The journalist adds, “I was expecting to spend the evening with a boring man, but he could talk about any topic, he adapted to the person in front of him. I saw him again several times and I understood that this man excelled at public relations — he is a mirror in which the people he speaks to can reflect.”

At the end of Yeltsin’s reign, people close to the old president — who was battling alcoholism — chose the evidently transparent and reliable Putin as successor. Most top officials were delighted, recalled the then Finance Minister Mikhail Kasyanov. “We thought we needed a young, energetic man like him to pursue the democratic and economic reforms,” he recalled. “We didn’t imagine one second he had something else at the back of his mind.”
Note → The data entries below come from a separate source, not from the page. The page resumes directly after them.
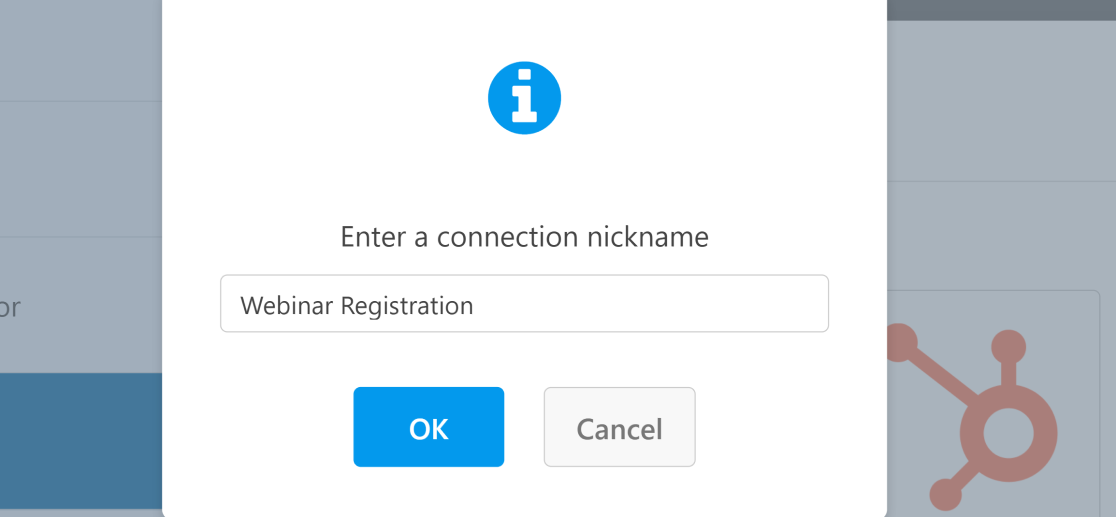Click the 'Enter a connection nickname' label
1116x517 pixels.
(525, 237)
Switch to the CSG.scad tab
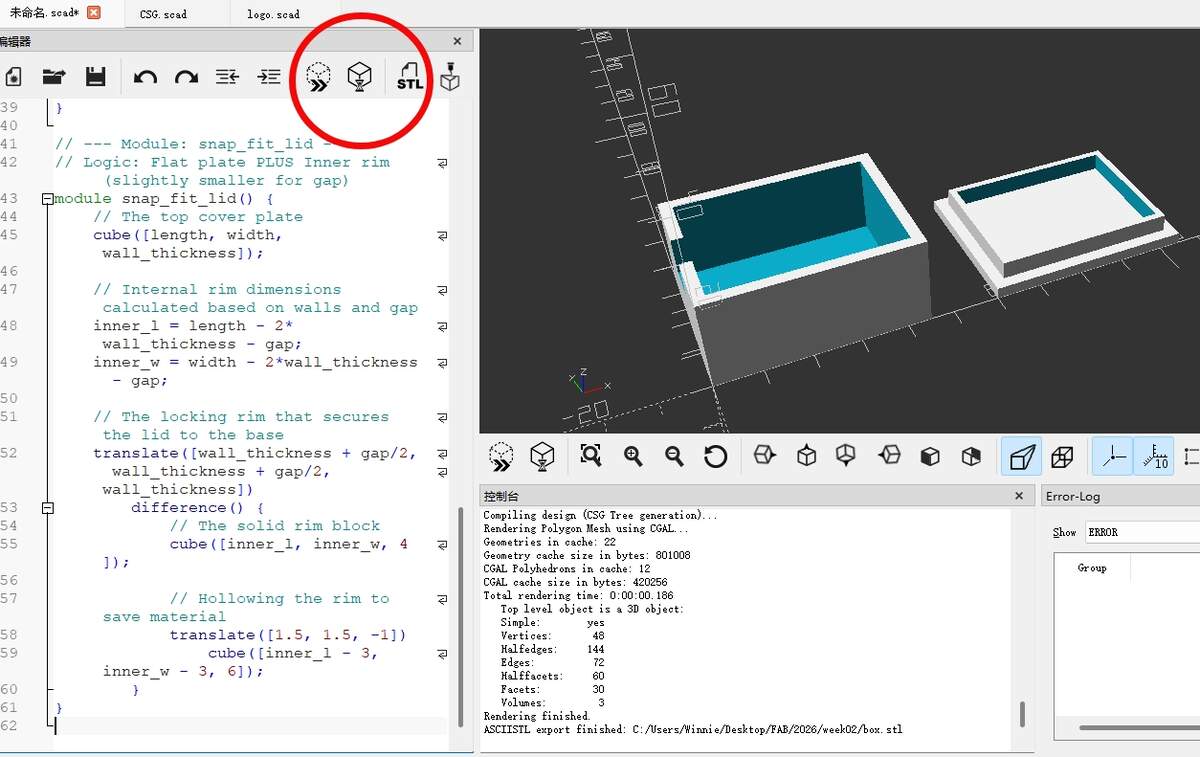Viewport: 1200px width, 757px height. pyautogui.click(x=166, y=14)
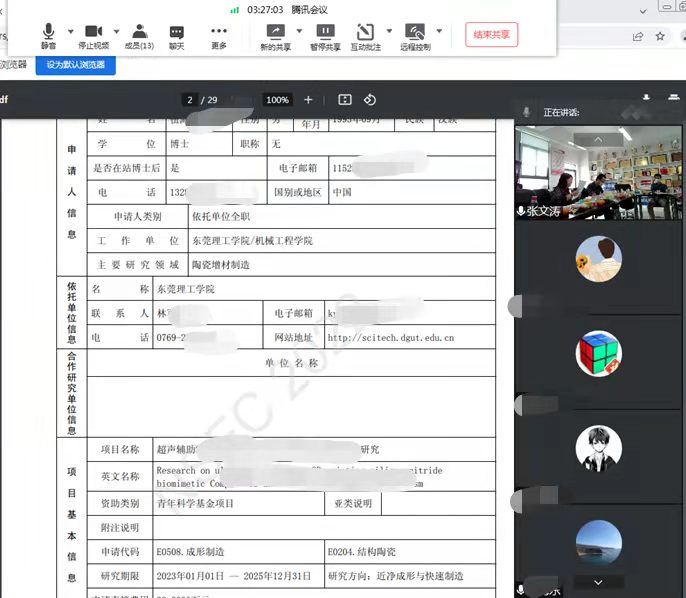
Task: Start a new share (新的共享)
Action: tap(275, 35)
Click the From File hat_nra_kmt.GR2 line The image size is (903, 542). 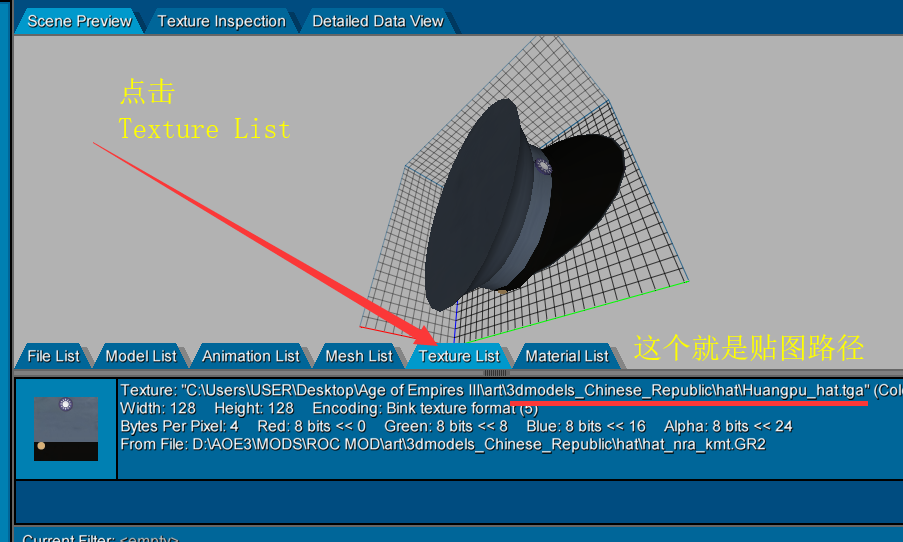[442, 444]
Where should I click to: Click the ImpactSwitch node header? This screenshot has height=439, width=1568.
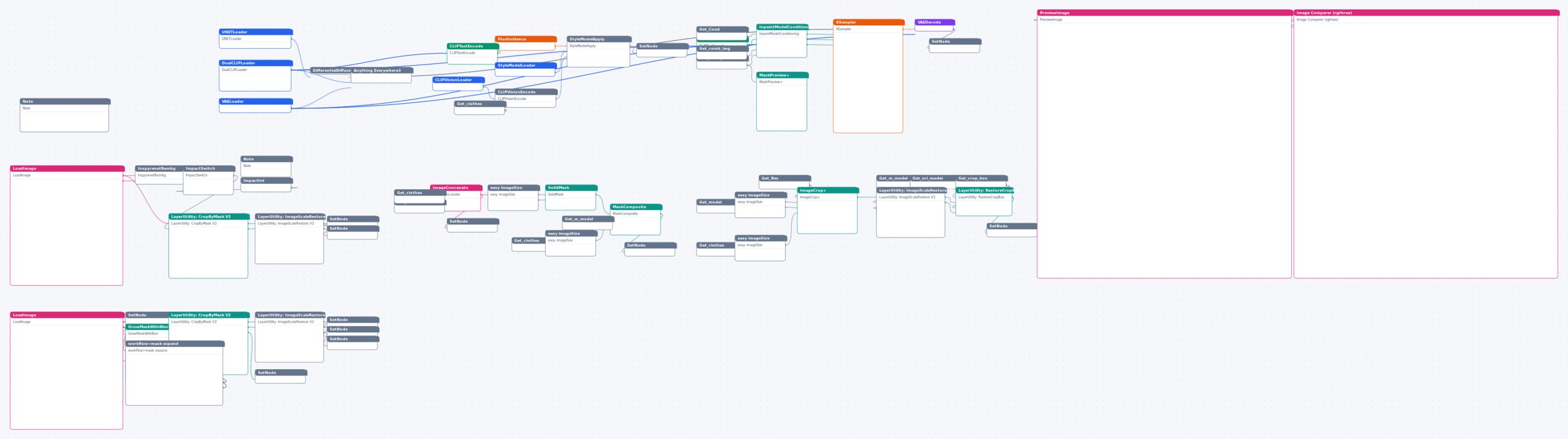tap(209, 168)
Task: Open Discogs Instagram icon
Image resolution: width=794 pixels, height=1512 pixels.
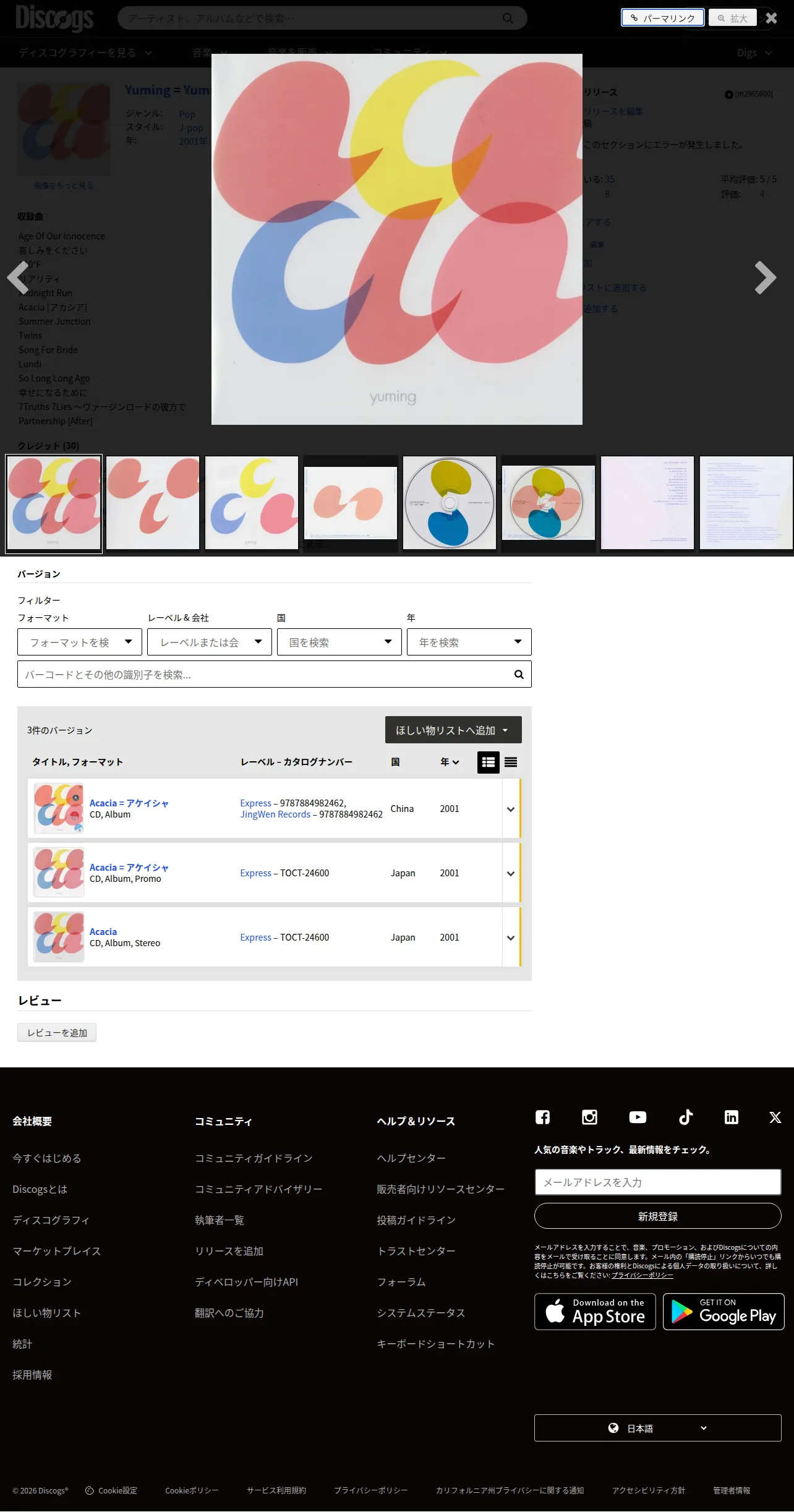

Just after his election, in 2000, Putin appointed Kasyanov as Prime Minister. “For three years, he kept a low profile,” he says. “He learned to navigate within the administration, to maneuver the tools of the government. He didn’t have his own team yet. He applied the reforms my team had proposed. Thanks to them, we created the basis for the economic stability Putin later boasted about to establish his popularity and his power.”

So much so that in 2004, he felt strong, tough enough to drop the mask.

He appointed a new prime minister, challenged democracy — in which he never believed anyway — and stopped any new economic reform. Then he started redistributing public properties to his friends in Saint Petersburg, starting with Gazprom. The Putin regime was being set up.

Alone and overwhelmed

Now, after 15 years in power, where is he? People who have been close to him since the beginning — and had continued to support him— are worried about the way he is currently governing. Last time he saw Putin, filmmaker Igor Shadkhan was saddened. It was in 2012, a few weeks after the large popular protests denouncing Putin’s third term. Shadkhan says he waited three hours in the antechamber of his office, before he was received at 1 a.m.

“He stays up late, like Stalin. To lighten the mood, I told a joke. He already knew it, so he didn’t laugh. The atmosphere was cold. He seemed alone. Overwhelmed. He doesn’t trust anyone, not even his close relatives,” Shadkhan said. “I think he’s scared. He didn’t move with the times. The time has come for him to hand over power. We need someone new.”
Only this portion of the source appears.